## Begin MATERIAL

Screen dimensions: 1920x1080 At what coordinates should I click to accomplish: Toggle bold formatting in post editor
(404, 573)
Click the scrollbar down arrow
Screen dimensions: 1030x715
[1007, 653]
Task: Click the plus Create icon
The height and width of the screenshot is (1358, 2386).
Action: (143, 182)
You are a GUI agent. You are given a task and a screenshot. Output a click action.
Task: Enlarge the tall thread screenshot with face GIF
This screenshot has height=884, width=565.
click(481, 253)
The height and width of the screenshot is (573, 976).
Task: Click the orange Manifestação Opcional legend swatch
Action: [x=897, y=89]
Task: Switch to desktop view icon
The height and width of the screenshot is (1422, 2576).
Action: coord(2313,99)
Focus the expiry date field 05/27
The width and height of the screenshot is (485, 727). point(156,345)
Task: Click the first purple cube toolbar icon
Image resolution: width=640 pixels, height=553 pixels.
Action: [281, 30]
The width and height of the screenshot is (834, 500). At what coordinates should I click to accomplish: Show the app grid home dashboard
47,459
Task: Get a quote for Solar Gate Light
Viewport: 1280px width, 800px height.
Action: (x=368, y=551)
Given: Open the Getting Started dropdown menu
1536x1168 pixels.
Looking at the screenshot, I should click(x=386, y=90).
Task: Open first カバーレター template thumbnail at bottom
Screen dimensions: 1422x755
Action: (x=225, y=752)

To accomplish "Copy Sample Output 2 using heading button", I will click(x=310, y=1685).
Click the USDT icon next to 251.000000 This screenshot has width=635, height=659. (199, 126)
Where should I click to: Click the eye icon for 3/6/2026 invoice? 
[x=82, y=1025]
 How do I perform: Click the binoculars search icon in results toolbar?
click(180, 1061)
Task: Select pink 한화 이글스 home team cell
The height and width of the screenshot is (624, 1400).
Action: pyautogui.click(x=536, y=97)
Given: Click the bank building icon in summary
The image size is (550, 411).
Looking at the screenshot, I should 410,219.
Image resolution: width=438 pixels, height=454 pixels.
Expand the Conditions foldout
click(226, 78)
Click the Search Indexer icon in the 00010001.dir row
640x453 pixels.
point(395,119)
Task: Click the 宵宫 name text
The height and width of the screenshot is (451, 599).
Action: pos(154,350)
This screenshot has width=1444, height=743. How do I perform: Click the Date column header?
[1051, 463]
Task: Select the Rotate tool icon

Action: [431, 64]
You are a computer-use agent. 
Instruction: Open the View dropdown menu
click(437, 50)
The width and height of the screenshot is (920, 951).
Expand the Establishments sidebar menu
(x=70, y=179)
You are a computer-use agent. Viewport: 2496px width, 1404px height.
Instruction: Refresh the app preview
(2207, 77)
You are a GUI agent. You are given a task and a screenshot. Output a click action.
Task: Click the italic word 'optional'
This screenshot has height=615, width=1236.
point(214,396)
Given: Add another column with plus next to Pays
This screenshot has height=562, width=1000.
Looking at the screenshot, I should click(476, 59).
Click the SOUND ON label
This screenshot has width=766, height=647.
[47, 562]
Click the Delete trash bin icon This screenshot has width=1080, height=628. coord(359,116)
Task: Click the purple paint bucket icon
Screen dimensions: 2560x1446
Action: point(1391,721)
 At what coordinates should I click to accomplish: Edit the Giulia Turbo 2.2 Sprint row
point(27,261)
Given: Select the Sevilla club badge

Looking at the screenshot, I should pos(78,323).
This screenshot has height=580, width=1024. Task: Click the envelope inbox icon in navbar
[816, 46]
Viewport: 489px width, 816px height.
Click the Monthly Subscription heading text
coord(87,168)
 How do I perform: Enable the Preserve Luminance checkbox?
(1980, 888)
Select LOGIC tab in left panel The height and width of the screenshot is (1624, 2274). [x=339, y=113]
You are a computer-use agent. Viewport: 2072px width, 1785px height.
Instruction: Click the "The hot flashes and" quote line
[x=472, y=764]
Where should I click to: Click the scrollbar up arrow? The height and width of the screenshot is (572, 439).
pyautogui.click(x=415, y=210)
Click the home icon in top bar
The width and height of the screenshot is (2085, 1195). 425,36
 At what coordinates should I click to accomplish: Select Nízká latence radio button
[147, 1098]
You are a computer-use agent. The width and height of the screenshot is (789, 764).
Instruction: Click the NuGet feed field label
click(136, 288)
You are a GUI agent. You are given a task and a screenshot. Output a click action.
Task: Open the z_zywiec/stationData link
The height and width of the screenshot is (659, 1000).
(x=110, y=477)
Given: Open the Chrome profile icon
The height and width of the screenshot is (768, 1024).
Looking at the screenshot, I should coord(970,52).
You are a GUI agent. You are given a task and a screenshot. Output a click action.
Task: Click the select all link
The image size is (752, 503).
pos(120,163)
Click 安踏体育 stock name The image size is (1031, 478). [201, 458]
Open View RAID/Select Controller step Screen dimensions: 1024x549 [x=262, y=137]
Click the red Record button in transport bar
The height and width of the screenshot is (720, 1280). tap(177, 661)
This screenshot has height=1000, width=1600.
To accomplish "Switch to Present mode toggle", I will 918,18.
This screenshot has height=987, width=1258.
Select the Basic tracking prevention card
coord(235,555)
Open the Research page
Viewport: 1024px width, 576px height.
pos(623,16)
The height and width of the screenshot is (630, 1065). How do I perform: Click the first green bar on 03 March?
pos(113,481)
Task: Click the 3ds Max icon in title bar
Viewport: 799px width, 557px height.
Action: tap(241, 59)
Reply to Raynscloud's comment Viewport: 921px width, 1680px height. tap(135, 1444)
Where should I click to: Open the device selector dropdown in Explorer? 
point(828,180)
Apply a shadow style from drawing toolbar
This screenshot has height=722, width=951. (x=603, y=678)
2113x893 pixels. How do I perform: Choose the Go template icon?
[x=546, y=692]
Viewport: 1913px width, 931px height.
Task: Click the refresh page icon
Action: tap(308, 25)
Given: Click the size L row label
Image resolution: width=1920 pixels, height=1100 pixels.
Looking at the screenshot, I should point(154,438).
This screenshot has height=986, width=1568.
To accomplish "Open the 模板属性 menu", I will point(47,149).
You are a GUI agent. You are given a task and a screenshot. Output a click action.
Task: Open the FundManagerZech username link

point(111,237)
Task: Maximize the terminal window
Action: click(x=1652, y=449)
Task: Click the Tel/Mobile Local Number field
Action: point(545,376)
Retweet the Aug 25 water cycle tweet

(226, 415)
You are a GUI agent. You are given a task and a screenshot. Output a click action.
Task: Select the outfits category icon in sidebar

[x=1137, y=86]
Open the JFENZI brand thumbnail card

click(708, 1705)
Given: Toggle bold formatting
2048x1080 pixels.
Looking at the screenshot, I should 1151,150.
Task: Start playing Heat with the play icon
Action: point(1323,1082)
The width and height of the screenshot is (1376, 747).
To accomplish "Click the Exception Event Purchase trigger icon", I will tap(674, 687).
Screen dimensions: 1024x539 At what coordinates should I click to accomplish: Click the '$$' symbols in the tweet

## End MATERIAL

**TO BE DONE:**
Copy out the entries word for word, beginning at the line that contains "Viewport: 489px width, 816px height." and stopping after the line that contains "[x=472, y=764]".

**RESULT FOR THIS TASK:**
Viewport: 489px width, 816px height.
Click the Monthly Subscription heading text
coord(87,168)
 How do I perform: Enable the Preserve Luminance checkbox?
(1980, 888)
Select LOGIC tab in left panel The height and width of the screenshot is (1624, 2274). [x=339, y=113]
You are a computer-use agent. Viewport: 2072px width, 1785px height.
Instruction: Click the "The hot flashes and" quote line
[x=472, y=764]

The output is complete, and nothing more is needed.